Reproduce the rows below verbatim, starting with the line containing "Open the Select Language dropdown arrow" and going on through the line containing "pyautogui.click(x=231, y=18)", both included.
-------------------------
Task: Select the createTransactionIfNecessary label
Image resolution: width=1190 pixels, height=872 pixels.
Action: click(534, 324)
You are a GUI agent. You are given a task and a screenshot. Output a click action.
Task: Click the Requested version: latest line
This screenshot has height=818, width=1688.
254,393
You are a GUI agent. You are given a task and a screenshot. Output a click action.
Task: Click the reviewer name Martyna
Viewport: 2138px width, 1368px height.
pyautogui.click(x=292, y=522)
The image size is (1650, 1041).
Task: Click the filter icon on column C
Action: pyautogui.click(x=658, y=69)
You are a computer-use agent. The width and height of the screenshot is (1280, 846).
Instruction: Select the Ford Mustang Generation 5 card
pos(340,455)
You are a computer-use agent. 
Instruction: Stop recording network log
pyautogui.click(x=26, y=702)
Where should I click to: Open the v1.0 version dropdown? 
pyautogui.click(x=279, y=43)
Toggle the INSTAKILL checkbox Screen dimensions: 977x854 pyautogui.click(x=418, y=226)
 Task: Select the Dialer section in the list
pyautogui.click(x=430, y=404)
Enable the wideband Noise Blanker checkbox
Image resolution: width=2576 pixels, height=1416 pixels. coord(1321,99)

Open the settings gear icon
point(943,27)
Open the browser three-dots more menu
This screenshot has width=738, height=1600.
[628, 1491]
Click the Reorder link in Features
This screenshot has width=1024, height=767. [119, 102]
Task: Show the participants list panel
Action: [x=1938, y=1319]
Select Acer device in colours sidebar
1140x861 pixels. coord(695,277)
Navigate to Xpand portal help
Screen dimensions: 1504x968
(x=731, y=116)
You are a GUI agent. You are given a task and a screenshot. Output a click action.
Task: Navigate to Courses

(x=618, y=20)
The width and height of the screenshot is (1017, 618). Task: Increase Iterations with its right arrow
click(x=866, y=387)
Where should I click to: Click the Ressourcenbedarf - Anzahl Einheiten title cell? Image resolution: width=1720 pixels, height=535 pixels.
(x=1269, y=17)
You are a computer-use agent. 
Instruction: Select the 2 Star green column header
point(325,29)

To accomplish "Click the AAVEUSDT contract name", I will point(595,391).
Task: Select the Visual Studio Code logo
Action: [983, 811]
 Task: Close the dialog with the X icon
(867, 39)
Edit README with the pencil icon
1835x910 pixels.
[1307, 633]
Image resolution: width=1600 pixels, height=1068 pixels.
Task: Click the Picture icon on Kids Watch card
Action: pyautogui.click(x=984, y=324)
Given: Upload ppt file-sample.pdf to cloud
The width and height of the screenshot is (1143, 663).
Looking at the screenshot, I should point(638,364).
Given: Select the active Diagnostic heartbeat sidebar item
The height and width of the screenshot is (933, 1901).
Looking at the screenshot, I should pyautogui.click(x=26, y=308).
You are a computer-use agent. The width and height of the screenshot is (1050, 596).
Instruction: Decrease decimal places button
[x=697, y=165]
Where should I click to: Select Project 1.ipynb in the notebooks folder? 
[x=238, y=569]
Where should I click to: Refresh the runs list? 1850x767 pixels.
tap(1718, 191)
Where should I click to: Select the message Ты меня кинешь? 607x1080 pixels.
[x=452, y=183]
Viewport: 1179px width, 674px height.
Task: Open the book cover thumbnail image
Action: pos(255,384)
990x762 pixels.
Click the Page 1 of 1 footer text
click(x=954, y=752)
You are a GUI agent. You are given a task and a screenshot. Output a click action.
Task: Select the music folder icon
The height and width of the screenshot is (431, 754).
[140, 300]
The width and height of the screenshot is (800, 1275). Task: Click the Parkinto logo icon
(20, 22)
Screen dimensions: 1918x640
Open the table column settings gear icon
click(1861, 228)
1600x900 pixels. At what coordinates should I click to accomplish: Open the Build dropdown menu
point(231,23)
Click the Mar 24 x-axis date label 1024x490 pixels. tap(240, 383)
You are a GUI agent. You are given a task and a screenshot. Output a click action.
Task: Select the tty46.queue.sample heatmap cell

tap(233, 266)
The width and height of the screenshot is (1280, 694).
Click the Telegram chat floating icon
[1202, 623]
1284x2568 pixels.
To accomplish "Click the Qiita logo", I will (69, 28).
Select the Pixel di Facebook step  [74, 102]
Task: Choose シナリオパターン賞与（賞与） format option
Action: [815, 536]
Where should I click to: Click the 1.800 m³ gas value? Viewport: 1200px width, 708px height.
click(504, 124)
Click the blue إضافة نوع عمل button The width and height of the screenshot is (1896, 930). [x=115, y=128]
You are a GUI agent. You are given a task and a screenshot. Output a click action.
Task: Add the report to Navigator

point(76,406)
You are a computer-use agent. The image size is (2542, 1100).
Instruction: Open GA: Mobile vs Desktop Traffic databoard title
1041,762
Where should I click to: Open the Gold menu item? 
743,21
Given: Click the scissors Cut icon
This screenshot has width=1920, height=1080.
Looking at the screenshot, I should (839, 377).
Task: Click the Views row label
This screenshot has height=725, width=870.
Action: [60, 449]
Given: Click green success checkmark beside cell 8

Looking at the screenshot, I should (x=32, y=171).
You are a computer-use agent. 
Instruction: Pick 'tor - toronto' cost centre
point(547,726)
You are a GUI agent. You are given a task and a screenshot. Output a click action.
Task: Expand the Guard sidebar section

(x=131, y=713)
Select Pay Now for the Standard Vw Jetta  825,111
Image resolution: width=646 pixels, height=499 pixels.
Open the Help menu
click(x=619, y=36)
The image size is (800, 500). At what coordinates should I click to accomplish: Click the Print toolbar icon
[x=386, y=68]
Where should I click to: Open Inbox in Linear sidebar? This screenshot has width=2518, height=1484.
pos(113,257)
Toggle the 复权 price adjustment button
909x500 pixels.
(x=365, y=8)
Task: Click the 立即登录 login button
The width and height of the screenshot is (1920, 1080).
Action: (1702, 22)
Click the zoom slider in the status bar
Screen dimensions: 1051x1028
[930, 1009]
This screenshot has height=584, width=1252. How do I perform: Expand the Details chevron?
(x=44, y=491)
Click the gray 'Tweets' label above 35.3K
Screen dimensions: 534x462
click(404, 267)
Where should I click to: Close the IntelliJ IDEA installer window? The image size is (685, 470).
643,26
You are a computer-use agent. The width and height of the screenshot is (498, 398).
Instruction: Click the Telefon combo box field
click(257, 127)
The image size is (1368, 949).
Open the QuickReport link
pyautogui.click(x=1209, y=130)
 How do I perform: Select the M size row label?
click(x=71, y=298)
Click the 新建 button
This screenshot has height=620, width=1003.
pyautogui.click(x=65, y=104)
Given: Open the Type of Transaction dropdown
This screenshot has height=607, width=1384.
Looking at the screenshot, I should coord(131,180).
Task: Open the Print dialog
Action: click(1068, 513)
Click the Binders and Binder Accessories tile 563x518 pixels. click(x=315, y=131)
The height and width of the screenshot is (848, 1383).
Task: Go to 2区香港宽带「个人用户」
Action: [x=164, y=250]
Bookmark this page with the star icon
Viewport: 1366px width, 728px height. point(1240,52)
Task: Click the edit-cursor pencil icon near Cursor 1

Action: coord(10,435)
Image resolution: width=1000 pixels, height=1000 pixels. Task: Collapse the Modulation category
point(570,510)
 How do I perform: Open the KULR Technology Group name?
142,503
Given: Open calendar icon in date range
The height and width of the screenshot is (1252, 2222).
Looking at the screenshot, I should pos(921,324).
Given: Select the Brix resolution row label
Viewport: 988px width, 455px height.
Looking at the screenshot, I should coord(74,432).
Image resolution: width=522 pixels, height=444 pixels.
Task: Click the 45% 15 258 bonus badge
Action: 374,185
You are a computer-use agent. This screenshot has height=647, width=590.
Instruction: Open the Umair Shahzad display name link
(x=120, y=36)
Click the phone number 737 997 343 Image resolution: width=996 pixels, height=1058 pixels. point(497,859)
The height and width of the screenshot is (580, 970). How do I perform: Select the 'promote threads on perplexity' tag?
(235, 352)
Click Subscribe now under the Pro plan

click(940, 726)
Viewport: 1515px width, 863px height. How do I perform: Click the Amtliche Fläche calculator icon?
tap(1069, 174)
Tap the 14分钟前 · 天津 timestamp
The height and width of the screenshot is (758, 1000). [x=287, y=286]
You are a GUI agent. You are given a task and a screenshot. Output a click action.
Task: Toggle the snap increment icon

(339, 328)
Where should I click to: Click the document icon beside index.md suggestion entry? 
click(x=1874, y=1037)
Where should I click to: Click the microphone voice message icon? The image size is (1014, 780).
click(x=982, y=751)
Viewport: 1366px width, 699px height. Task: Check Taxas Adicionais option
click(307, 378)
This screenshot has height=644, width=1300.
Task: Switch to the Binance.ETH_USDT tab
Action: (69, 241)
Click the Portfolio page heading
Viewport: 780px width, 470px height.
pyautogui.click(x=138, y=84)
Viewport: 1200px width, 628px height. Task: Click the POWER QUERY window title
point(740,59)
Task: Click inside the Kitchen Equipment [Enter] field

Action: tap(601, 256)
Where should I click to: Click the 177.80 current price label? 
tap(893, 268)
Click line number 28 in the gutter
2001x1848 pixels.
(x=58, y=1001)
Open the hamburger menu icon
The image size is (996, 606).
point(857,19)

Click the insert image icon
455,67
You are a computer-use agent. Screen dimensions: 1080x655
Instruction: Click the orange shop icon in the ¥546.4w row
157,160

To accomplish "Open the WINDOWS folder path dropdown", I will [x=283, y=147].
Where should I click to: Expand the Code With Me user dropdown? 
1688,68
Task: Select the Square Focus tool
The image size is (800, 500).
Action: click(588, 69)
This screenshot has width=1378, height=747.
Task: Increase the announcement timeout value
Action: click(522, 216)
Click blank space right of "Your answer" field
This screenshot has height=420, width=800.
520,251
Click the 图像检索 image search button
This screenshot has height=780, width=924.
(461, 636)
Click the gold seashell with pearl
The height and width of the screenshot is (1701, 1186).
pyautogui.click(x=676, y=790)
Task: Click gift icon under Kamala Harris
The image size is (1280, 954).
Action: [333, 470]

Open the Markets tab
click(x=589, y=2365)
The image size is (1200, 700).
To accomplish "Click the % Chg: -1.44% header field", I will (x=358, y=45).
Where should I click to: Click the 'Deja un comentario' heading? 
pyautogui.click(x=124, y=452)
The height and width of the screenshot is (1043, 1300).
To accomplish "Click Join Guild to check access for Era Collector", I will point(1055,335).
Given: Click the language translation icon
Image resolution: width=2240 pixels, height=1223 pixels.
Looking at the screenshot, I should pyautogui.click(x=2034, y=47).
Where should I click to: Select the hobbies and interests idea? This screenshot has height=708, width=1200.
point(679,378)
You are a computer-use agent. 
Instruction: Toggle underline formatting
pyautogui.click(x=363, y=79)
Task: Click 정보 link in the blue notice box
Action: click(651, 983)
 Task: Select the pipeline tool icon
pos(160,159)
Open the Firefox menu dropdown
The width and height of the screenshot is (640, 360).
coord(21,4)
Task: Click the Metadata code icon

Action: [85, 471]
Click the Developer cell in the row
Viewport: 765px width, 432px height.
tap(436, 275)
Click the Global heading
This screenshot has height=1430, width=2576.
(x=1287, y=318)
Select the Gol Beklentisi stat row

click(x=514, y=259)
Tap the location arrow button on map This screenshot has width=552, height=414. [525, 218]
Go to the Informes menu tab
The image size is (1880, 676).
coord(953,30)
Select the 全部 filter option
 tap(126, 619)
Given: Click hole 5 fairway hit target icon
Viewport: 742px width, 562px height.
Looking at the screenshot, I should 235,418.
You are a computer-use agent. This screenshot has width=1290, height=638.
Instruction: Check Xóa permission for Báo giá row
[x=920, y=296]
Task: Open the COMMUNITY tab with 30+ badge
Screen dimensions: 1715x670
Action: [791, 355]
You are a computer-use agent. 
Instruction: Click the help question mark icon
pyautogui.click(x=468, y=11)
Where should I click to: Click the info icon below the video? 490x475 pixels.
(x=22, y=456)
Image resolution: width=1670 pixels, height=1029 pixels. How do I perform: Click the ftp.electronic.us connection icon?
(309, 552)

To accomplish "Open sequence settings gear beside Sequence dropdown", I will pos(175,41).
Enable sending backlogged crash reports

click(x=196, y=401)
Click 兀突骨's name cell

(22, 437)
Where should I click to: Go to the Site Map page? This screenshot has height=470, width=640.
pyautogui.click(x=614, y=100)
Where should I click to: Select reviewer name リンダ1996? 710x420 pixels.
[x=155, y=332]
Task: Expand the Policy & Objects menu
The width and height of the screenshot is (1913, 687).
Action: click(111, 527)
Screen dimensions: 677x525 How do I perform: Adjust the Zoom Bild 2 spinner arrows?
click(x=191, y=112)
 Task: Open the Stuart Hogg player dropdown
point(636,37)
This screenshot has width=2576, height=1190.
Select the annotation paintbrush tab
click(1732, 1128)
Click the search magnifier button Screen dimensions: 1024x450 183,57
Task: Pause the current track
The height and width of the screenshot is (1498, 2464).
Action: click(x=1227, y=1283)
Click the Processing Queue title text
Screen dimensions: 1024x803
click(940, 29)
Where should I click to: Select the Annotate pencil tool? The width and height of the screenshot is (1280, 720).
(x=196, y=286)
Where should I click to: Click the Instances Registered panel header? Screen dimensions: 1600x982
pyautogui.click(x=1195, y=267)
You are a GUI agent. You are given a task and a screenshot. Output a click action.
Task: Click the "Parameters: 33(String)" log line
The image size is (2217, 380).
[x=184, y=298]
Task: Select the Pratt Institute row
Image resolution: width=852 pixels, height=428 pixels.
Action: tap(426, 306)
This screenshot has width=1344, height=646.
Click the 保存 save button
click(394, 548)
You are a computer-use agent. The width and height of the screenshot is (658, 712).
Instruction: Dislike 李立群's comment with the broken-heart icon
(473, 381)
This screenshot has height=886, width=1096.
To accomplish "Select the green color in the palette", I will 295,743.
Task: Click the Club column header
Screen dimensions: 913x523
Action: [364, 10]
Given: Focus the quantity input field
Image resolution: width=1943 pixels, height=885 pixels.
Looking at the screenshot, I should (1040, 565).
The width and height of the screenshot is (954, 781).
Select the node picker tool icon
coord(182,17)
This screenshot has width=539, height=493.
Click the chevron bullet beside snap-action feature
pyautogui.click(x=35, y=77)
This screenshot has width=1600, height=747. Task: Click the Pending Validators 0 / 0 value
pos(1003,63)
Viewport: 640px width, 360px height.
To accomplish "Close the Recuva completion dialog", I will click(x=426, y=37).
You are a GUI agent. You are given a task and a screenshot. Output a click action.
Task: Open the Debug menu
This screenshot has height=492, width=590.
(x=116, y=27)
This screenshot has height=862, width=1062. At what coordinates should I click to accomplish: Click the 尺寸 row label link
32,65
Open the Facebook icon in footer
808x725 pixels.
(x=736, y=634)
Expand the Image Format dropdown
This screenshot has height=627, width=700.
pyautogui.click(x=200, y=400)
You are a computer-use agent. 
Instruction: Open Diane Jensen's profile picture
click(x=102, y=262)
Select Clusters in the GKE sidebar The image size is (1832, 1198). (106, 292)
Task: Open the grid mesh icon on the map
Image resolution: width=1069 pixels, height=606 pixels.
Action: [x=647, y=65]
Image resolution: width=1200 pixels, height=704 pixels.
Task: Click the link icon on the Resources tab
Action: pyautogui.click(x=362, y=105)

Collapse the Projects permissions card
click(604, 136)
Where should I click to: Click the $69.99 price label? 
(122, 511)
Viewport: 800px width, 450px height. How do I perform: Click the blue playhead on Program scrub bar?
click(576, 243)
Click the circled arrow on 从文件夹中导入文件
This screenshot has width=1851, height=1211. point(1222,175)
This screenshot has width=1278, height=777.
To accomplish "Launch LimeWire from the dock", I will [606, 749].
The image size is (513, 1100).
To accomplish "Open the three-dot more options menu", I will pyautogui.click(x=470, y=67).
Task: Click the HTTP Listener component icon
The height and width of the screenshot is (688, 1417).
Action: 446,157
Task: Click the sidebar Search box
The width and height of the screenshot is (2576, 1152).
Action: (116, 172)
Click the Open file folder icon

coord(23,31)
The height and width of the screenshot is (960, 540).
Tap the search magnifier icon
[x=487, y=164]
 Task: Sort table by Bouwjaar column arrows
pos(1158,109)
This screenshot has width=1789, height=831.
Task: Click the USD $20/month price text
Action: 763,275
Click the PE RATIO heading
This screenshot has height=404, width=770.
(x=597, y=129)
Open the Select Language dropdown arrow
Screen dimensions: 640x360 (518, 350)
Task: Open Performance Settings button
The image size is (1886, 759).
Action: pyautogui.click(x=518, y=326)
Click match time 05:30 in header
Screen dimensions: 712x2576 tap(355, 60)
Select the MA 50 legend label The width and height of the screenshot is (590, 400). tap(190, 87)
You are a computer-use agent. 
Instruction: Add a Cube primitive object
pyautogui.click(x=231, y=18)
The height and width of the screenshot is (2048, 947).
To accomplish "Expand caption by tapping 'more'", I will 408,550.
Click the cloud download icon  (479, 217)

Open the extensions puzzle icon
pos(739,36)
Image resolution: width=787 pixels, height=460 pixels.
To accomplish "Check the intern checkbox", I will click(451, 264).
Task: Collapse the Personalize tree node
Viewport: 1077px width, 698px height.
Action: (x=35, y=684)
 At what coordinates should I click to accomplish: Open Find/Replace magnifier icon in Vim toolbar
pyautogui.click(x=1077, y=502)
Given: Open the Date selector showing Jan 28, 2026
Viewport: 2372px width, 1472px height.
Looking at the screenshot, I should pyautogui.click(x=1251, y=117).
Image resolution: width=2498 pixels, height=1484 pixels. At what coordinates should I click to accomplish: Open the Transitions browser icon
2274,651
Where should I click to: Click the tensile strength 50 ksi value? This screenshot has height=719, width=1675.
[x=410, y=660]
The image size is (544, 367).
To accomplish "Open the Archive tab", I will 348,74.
-------------------------
# Written solution
Open the Select Language dropdown arrow
Screen dimensions: 640x360 (518, 350)
Task: Open Performance Settings button
The image size is (1886, 759).
Action: pyautogui.click(x=518, y=326)
Click match time 05:30 in header
Screen dimensions: 712x2576 tap(355, 60)
Select the MA 50 legend label The width and height of the screenshot is (590, 400). tap(190, 87)
You are a computer-use agent. 
Instruction: Add a Cube primitive object
pyautogui.click(x=231, y=18)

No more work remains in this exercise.